Could you format the lines starting at the one containing "The image size is (1152, 704)." and ending at the one containing "Action: click(x=1006, y=240)" as a Markdown table with the columns Row and Line, leaving out blank lines?

--------

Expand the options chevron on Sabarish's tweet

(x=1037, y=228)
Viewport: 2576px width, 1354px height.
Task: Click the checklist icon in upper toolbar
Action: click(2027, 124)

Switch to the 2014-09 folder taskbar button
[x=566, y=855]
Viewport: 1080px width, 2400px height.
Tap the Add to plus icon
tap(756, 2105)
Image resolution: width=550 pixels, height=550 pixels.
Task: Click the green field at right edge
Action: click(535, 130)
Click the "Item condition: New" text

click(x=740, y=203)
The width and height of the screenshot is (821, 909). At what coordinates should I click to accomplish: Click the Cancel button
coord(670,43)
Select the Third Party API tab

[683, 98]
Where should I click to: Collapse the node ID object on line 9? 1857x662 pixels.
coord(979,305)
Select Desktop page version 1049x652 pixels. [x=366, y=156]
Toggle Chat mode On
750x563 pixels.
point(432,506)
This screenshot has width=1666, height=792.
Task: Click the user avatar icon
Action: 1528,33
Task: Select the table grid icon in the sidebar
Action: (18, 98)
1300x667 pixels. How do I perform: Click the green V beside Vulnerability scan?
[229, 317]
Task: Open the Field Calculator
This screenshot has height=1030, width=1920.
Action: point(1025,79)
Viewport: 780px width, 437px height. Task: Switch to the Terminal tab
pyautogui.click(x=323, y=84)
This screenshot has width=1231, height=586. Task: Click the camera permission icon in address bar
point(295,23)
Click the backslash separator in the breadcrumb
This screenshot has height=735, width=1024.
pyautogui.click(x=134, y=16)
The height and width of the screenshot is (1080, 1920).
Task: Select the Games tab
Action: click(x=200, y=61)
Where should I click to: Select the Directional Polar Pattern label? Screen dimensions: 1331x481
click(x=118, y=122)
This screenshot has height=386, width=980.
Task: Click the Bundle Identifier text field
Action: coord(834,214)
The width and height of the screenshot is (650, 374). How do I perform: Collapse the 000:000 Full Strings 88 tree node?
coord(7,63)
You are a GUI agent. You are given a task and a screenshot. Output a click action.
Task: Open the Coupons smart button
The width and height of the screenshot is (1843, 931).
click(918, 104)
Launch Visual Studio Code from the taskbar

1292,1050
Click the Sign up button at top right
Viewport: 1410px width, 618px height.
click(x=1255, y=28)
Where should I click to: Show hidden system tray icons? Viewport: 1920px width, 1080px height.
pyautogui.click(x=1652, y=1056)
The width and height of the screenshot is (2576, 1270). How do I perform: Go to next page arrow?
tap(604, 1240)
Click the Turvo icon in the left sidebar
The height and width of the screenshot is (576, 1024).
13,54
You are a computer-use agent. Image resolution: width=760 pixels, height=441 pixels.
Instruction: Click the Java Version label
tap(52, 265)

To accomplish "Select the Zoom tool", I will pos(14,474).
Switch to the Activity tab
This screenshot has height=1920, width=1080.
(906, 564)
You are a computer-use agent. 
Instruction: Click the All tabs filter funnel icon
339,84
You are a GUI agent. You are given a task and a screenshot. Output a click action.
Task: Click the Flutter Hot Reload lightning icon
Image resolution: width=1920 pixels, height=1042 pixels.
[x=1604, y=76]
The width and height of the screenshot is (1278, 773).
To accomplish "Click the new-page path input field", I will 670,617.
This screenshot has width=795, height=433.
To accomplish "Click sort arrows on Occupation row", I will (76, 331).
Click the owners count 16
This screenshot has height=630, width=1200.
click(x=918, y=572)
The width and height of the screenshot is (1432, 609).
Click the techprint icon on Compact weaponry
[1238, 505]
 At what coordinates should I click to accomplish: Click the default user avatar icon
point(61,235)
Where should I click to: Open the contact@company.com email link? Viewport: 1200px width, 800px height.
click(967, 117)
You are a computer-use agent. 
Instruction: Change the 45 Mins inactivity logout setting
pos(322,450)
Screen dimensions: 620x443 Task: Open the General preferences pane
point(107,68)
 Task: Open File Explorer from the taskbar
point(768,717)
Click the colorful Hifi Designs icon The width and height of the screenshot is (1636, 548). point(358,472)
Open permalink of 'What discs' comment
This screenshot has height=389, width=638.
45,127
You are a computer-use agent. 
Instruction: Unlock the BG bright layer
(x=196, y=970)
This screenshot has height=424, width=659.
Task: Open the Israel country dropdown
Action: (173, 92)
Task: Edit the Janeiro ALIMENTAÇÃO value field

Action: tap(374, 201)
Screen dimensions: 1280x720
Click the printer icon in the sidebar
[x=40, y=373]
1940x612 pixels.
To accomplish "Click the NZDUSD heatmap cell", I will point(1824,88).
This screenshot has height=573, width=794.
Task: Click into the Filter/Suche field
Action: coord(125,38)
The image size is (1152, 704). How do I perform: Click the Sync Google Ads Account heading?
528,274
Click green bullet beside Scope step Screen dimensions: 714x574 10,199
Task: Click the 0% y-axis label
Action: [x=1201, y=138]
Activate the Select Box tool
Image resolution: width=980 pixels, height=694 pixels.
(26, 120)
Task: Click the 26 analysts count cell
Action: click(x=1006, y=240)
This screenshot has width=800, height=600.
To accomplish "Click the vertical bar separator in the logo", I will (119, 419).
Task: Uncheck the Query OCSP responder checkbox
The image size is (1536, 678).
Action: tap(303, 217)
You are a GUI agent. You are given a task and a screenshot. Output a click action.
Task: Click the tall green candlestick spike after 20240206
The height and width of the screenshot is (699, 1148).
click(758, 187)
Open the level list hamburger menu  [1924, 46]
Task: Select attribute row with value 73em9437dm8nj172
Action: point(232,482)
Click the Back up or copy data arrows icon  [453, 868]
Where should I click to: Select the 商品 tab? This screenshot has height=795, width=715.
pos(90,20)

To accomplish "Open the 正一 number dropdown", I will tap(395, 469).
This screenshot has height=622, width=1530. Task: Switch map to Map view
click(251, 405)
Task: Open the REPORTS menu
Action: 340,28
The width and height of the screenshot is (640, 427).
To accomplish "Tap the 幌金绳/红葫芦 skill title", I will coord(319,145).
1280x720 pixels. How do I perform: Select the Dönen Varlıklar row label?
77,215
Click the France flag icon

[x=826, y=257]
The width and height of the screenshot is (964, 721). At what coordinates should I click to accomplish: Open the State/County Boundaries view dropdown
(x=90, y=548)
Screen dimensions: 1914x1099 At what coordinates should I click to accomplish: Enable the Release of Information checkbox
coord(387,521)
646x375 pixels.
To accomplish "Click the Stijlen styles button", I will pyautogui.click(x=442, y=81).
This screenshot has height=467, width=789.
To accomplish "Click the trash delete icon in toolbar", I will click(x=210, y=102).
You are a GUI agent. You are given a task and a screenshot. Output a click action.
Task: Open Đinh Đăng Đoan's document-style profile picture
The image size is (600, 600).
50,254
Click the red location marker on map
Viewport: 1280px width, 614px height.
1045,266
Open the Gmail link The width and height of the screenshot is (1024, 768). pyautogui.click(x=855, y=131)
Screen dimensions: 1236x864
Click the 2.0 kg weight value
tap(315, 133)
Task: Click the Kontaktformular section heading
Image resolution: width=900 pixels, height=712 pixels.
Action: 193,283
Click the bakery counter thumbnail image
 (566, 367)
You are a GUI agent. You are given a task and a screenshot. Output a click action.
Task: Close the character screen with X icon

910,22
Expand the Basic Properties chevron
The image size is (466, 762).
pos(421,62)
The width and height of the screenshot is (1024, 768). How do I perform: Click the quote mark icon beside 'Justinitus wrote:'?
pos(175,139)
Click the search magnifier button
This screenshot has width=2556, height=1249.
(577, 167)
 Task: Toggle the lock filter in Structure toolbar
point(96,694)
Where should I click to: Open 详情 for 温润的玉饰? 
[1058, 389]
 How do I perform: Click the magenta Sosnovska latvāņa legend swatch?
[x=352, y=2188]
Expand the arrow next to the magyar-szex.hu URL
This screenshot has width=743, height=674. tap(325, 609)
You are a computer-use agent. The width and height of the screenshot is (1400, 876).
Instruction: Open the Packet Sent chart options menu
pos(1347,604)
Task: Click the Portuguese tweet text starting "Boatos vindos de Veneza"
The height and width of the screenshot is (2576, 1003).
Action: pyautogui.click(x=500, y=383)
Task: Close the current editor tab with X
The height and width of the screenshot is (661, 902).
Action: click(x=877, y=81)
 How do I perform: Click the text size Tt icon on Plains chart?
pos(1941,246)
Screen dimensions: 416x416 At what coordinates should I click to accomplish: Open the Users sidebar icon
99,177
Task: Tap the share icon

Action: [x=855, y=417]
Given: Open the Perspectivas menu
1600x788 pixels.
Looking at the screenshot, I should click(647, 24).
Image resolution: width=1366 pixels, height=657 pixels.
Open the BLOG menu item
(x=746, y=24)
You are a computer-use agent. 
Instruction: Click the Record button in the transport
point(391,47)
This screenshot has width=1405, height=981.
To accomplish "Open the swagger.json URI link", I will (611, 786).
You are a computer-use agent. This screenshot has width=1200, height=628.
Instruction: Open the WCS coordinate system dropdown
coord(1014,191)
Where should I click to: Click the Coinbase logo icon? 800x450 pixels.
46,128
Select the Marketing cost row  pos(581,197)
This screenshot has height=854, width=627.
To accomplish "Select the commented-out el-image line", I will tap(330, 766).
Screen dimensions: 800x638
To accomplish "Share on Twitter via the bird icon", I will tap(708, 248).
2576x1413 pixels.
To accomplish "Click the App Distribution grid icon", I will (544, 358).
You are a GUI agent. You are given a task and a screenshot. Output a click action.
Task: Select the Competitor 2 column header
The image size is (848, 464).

--------

**ANSWER TO THIS TASK**
| Row | Line |
|---|---|
| 1 | The image size is (1152, 704). How do I perform: Click the Sync Google Ads Account heading? |
| 2 | 528,274 |
| 3 | Click green bullet beside Scope step Screen dimensions: 714x574 10,199 |
| 4 | Task: Click the 0% y-axis label |
| 5 | Action: [x=1201, y=138] |
| 6 | Activate the Select Box tool |
| 7 | Image resolution: width=980 pixels, height=694 pixels. |
| 8 | (26, 120) |
| 9 | Task: Click the 26 analysts count cell |
| 10 | Action: click(x=1006, y=240) |